Map: Create a research landscape --- this could be:

  • A concept map showing how different conversations relate to each other
  • A table with columns for school/approach, key figures, key works, and relevance to your project
  • A tagged collection in a reference manager (e.g. Zotero groups or tags)

Going further

  • Compare landscape descriptions from different AI models --- where do they agree and disagree?
  • Build discipline-specific search strategies that combine AI with your field's bibliographic tools
  • Create an ongoing research alert system using database alerts alongside periodic AI check-ins

Experiment 5: The Teaching Laboratory

Time: 2--4 hours | Builds on: Experiment 1

What you will do

Build one AI-powered teaching tool that you will actually use this term.
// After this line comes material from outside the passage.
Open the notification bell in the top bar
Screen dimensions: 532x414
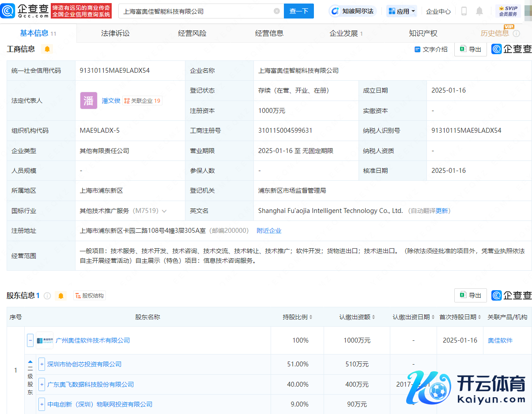point(479,11)
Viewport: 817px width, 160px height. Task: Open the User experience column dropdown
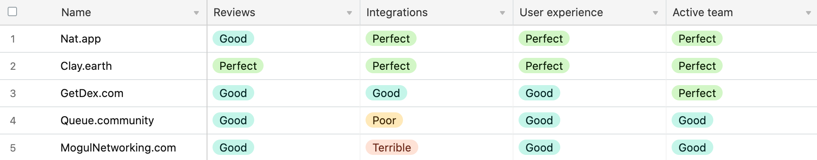(655, 13)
Choose from assignment design, feedback systems, discussion preparation, or assessment hardening.

Why this matters

Teaching consumes enormous time. Strategic AI use can improve pedagogical quality while reducing mechanical labour --- if done thoughtfully and with clear boundaries about what AI should and should not do in educational contexts.

What you will learn

How to apply AI to teaching tasks while maintaining pedagogical integrity; where AI genuinely saves time versus where it creates false efficiency; how to set appropriate boundaries for AI in your teaching.

Done when

You have tested an AI teaching tool with real course materials and trust it enough to use with students. You have also produced a student-facing disclosure statement and an instructor-only failure modes sheet.

The work

What you'll need: A current syllabus, learning outcomes, or module description. Sample student work (anonymised) if testing feedback tools. Existing assignment briefs you are willing to redesign. A clear sense of what students should actually learn from the task.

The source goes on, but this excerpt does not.